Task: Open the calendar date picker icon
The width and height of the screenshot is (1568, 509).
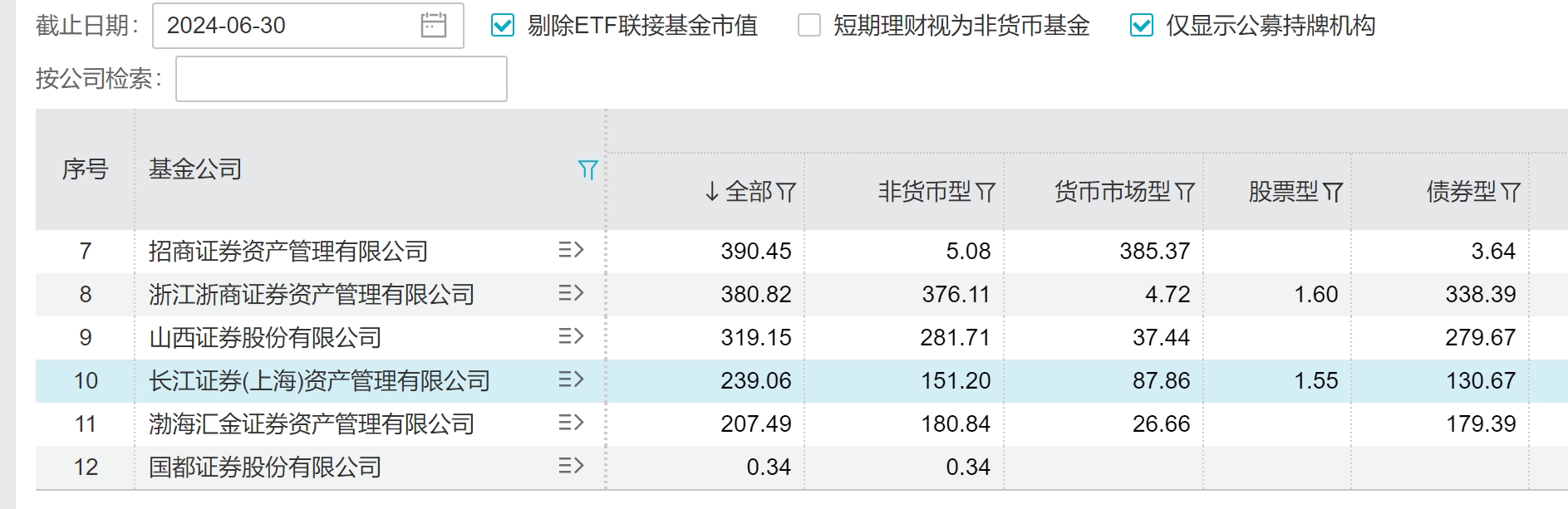Action: point(433,26)
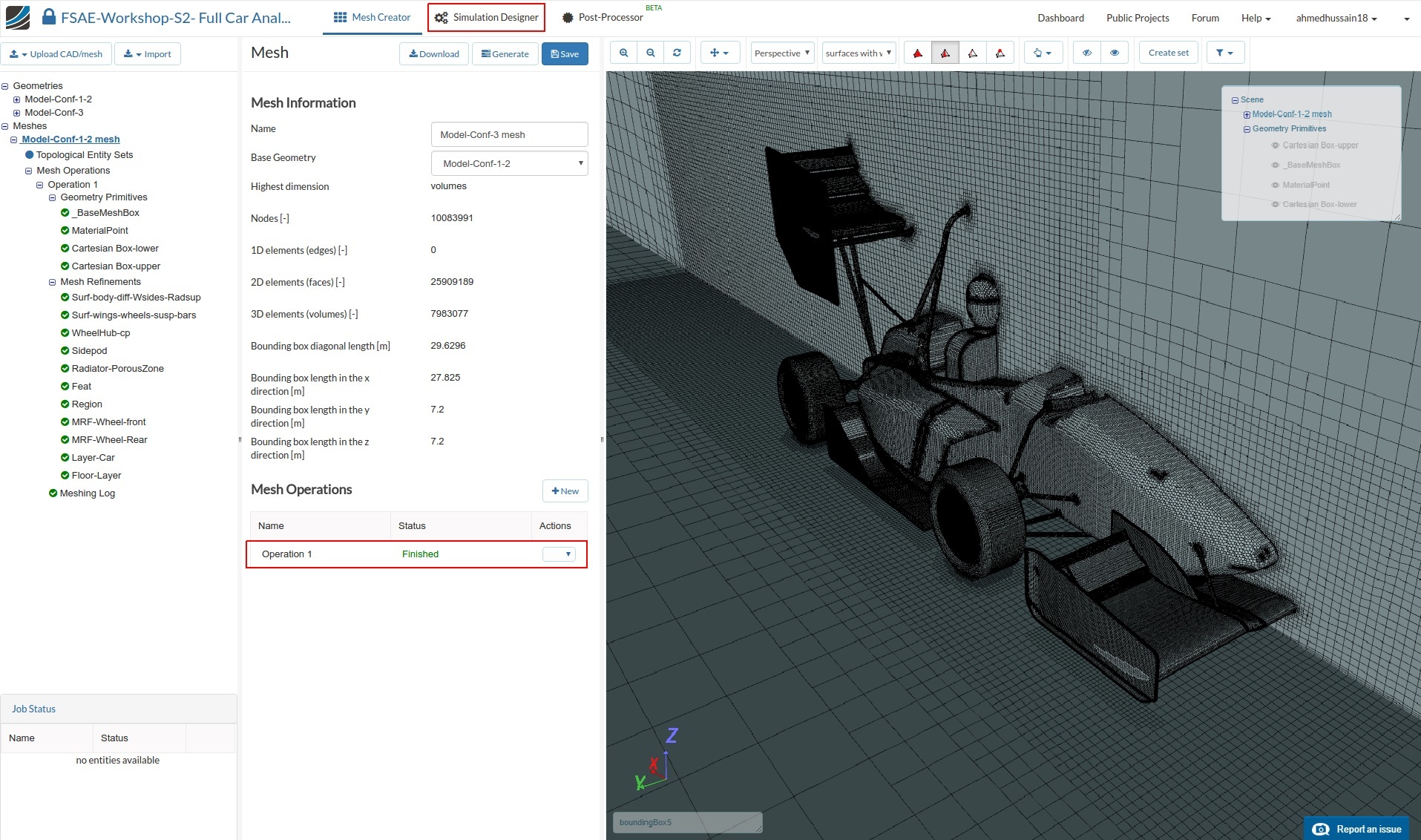Open the Base Geometry dropdown

point(509,163)
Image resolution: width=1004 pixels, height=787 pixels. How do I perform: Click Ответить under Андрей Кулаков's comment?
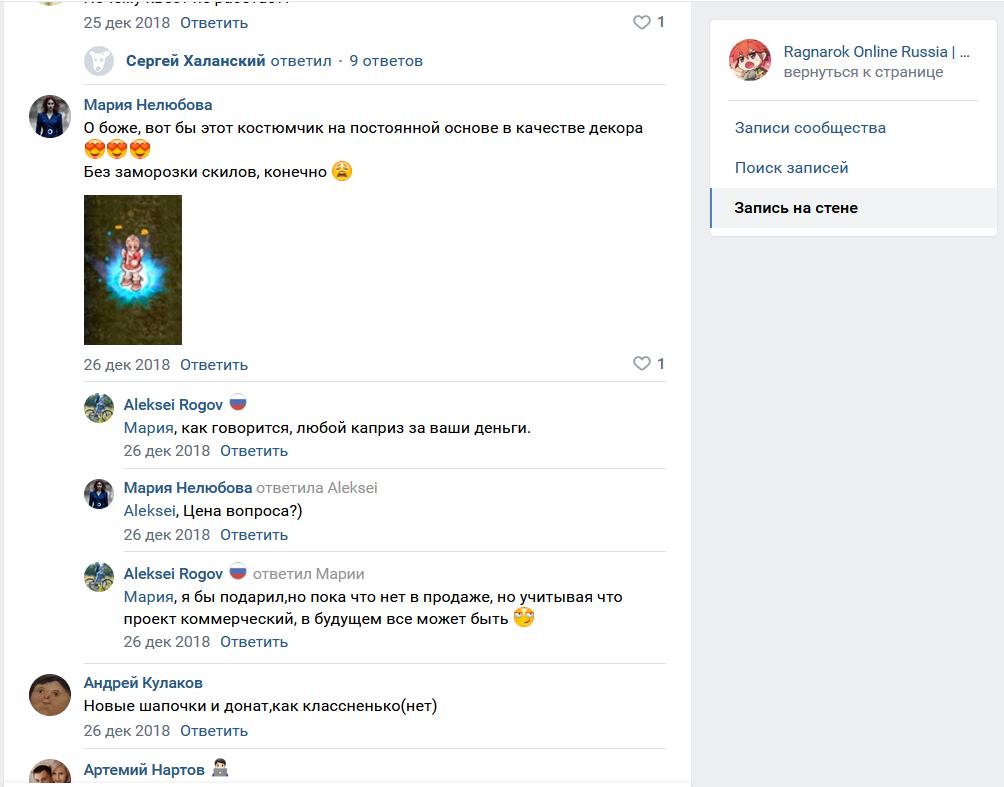pos(214,731)
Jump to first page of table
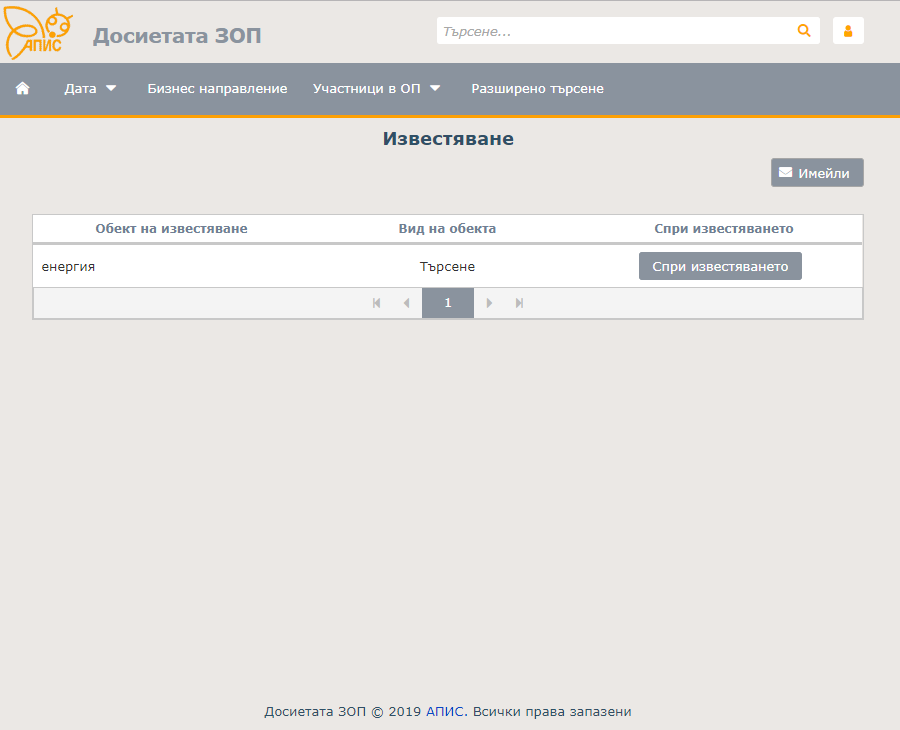 377,303
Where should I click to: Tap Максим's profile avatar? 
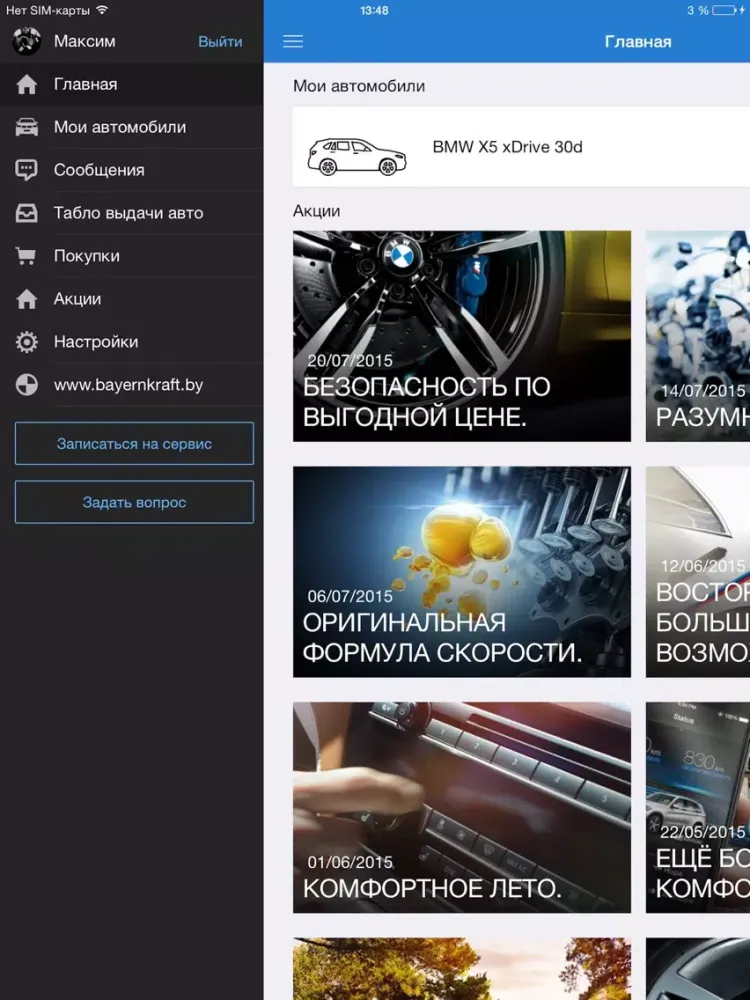[27, 41]
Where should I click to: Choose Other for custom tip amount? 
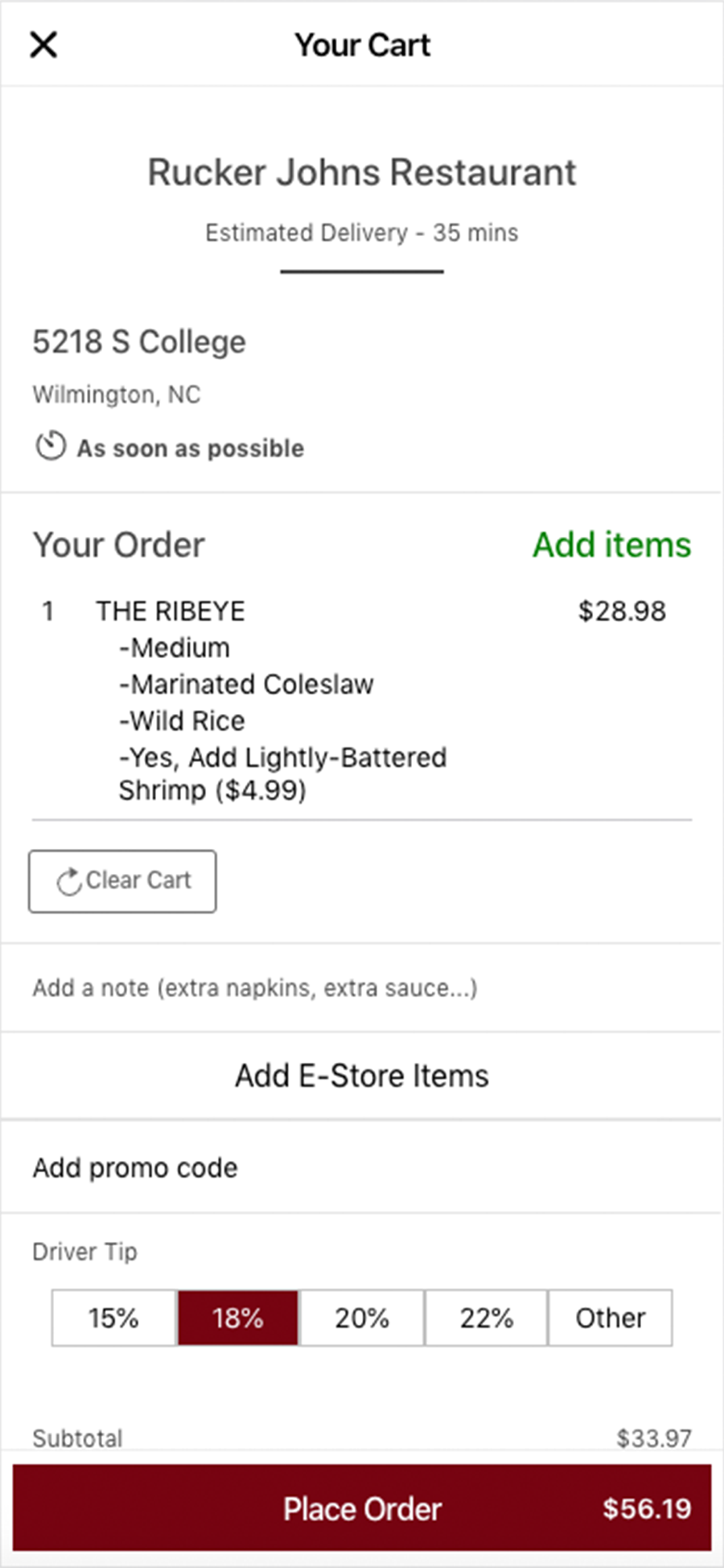[610, 1318]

*Problem description:*
Nothing may be altered when you restate the records, but every picture must be dropped.

*Answer for the task:*
Task: Open the calendar date picker icon
The width and height of the screenshot is (1568, 509).
Action: point(433,26)
Open the Base Geometry dropdown

point(509,163)
Image resolution: width=1004 pixels, height=787 pixels. How do I perform: Click Ответить under Андрей Кулаков's comment?
pos(214,731)
Jump to first page of table
 377,303
Where should I click to: Tap Максим's profile avatar? 
[27, 41]
Where should I click to: Choose Other for custom tip amount? 
[610, 1318]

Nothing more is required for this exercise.